Miguelillo, el hortelano (Cuento cristero)

Gabriel Michel Padilla

Segunda parte

La tarde crepuscular de luces rojas se detuvo en silencio. Desde su caballo, el militar gritaba:

Silencio. Silencio! En nombre del supremo gobierno quiero saber….

       Su discurso fue interrumpido por Miguelito, quien, con estandarte en su mano, y sus escasos 16 años, se adelanta frente a su caballo y lo arenga:

Señor general, usted quiere saber quién ha organizado esta peregrinación, y tiene derecho a saberlo, usted ha de saber que nuestros sacerdotes han sido desterrados,

Al padre Peritos lo mataron por la espalda, al P. Rodrigo lo colgaron del mango del jardín y no hay quien nos reparta el pan del evangelio, es por eso que nosotros nos organizamos para alabar a Dios y a su Santa Madre. Nuestras armas son las flores, nuestros rifles los cantos y ellos no hacen daño a nadie. Yo lo invito también a que usted y su tropa nos acompañe a cantarle a Dios y a su preciosa madrecita.

      Mirando la atrevida valentía de aquel mozuelo, el general guardó silencio un momento. Luego le dijo:

Me sorprende tu garbo, muchachito, pero no estoy para aguantar tus discursos de sacristía, márchate a tu casa por ahora, pero guárdalo muy bien en tu cabeza: hoy te concedo la vida y cuídala, porque si vuelves a hacer lo mismo tu destino no será otro que el paredón y vas a morir con 10 plomos adentro de tus costillas.

– Mi general, haga usted su deber, pero le advierto que no dejaré de hacer   el mío, por lo tanto desde ahorita mismo puede cumplir con su amenaza.

– Yo cumplo mi palabra, ahora estás libre, y también cumpliré lo que te advierto.

Al otro día, como si nada hubiera pasado, Miguelito el hortelano volvió a su segundo oficio. Sus cantos no se dejaron amedrentar por el plomo que colgaba de las carrilleras de los militares. Al principio, el golpe de la amenaza que pretendía alojarse en las cabezas de los peregrinos, los hacía retraerse, pero pronto el contingente siguió aumentando, luego las filas de seguidores comenzaron a prolongarse como los surcos de cañas, que al soplo de los vientos parecen musitar melodías.

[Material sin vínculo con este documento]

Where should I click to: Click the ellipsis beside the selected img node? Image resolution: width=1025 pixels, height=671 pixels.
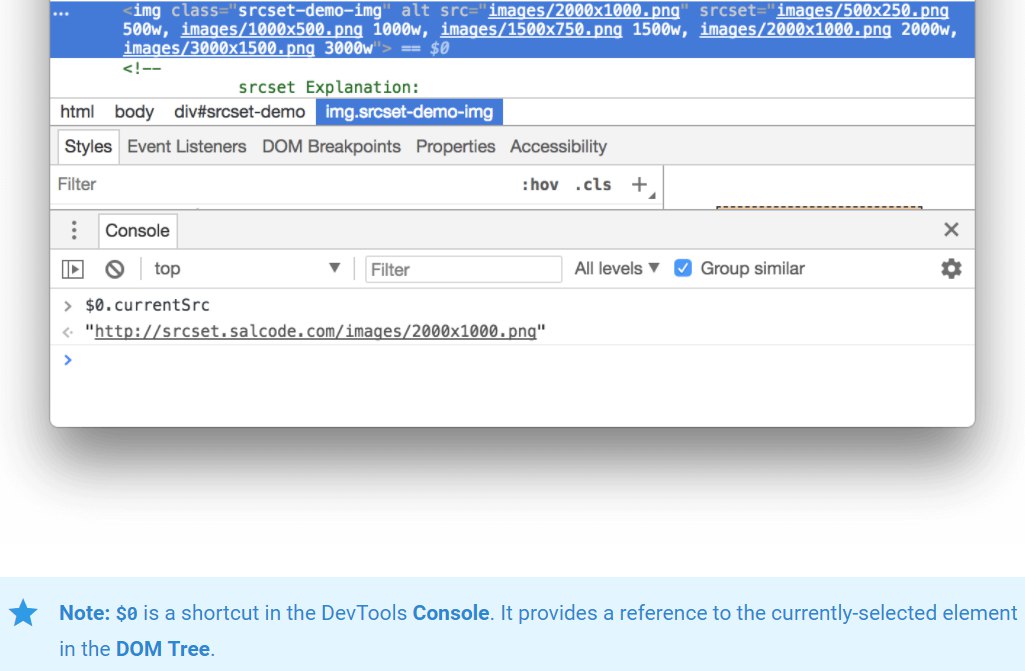tap(62, 11)
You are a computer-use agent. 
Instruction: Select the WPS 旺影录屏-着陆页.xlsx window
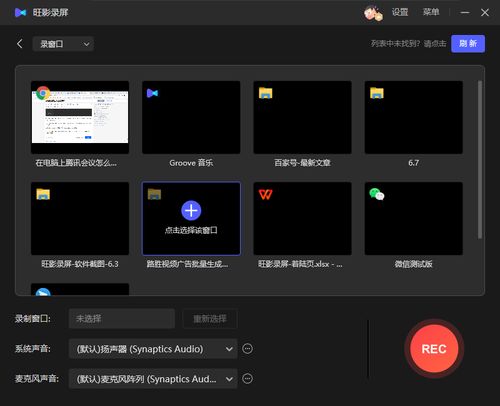[302, 218]
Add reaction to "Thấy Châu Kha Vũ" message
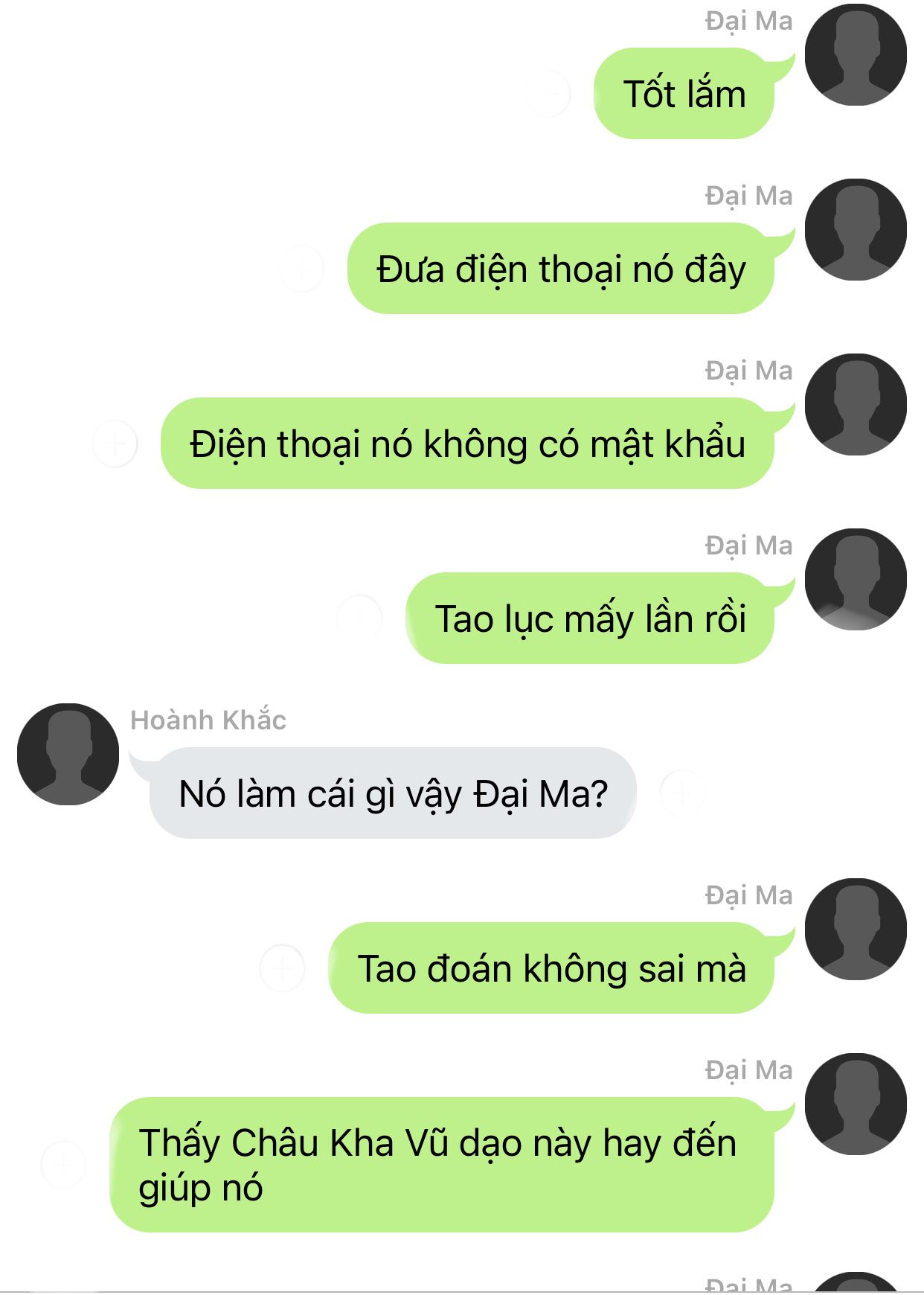The width and height of the screenshot is (924, 1295). point(63,1164)
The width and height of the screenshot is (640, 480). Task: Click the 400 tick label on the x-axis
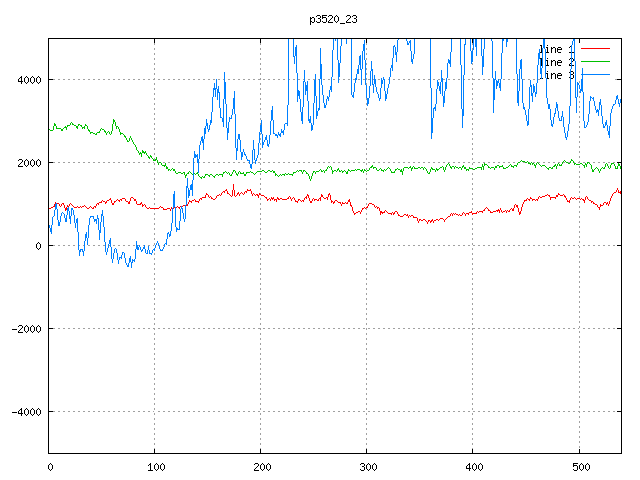tap(473, 466)
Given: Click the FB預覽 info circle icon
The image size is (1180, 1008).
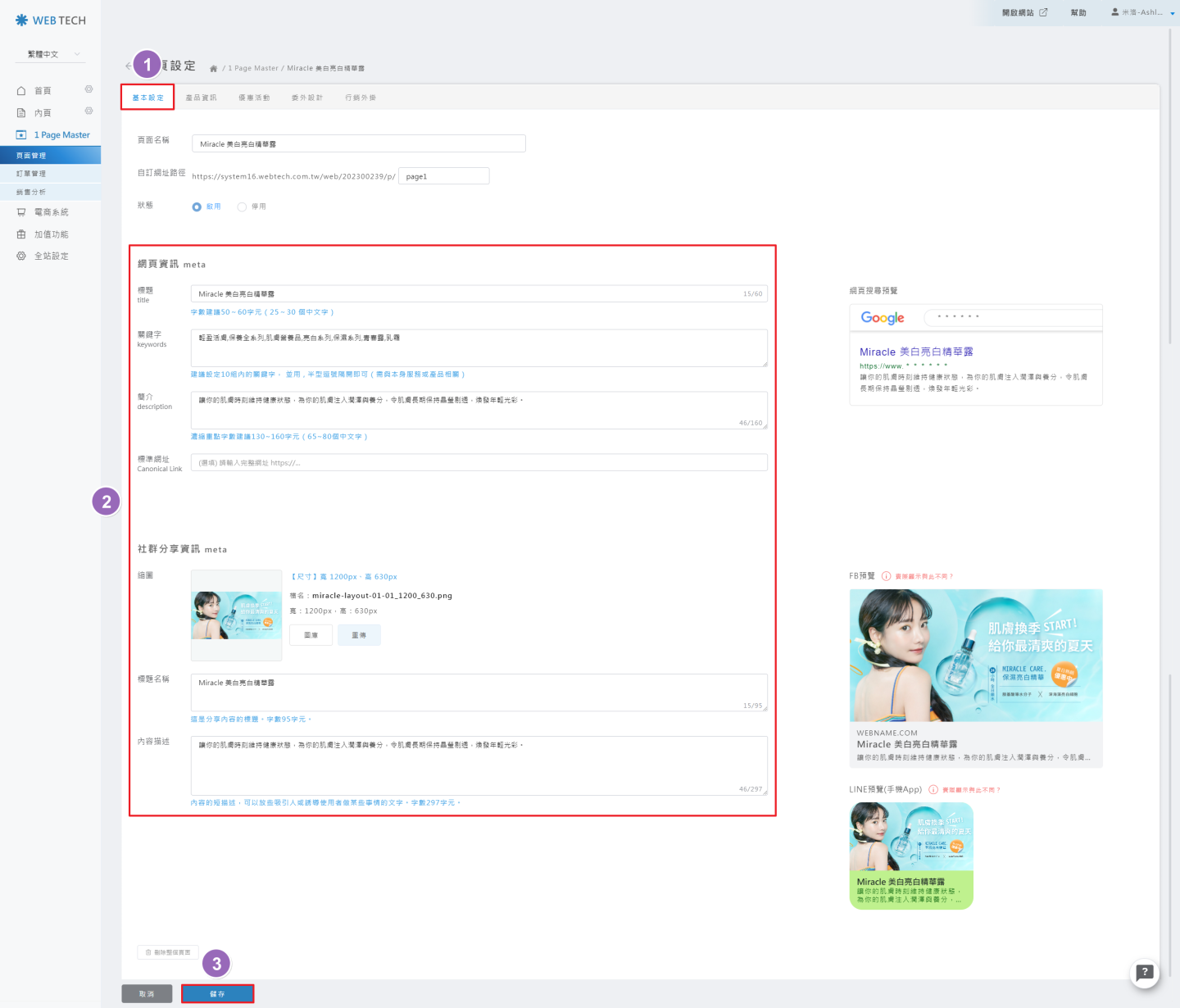Looking at the screenshot, I should [886, 576].
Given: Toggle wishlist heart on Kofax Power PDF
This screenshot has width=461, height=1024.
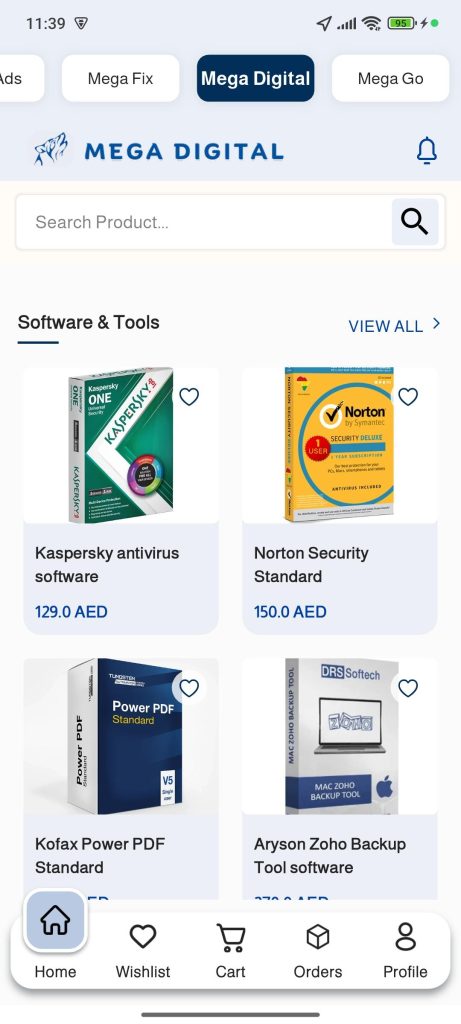Looking at the screenshot, I should point(189,688).
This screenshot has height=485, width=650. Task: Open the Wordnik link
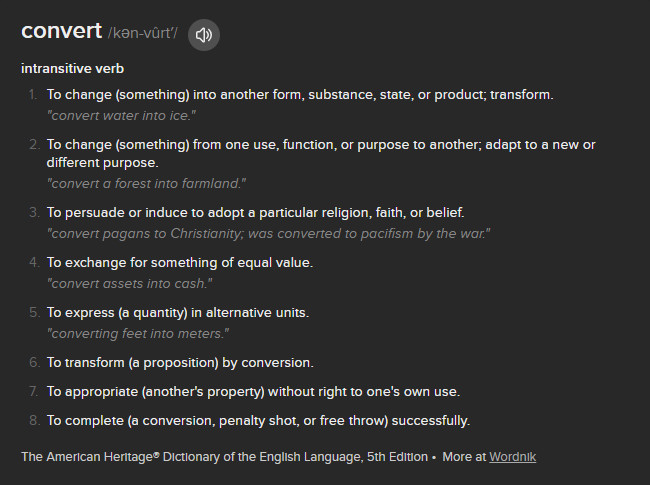click(512, 456)
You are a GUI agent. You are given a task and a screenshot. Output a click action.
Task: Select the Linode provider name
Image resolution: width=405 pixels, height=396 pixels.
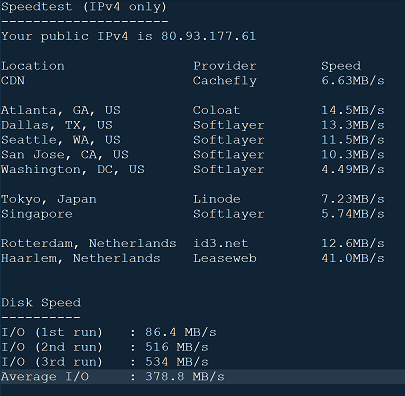pyautogui.click(x=216, y=199)
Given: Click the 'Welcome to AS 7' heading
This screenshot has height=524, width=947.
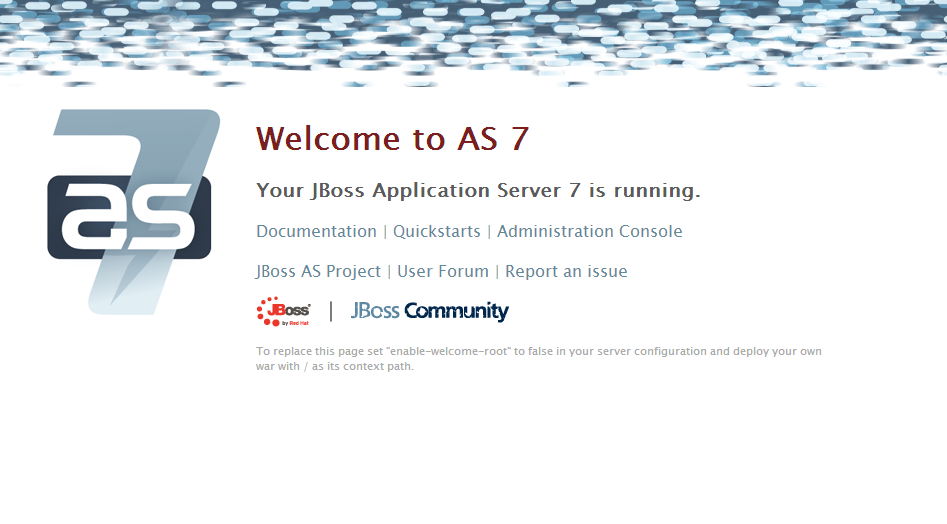Looking at the screenshot, I should tap(392, 138).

Pronto, peregrinos de Unión de Tula, de El Limón y otros pueblos, al llegar el crepúsculo, bajaban de sus caballos para incorporarse a la marcha melódica. Todos tenían hambre de Dios. Ganas de cantar y entonar sus cantos prohibidos por Juárez, Carranza y Calles. Cantos añejos llenos de melancolía, de paz y de cielo.

Miguelito pudo haberse perpetuado en su noble oficio de impulsor de cantares marianos si el general no hubiese regresado a ese pueblo lleno de persignados que tanto desdén le inspiraban.

En esta ocasión Miguelito ya estaba preparado. El general se pone frente a él y le dice:

-Me gusta cumplir mi palabra.

A lo que Miguelito contesta:

-A mí me gusta más.

Esa noche, bajo los tepames y los granados que sombrean el arroyo que baja de los Añiles, el cuerpo de Miguelito, cubierto de claveles rojos, era recogido por sus discípulos, los integrantes de aquel coro de soñadores de cielo. Una niña se quedó sin zanahorias, ejotes y yerbabuena y un pueblo entero se quedó sin cantos.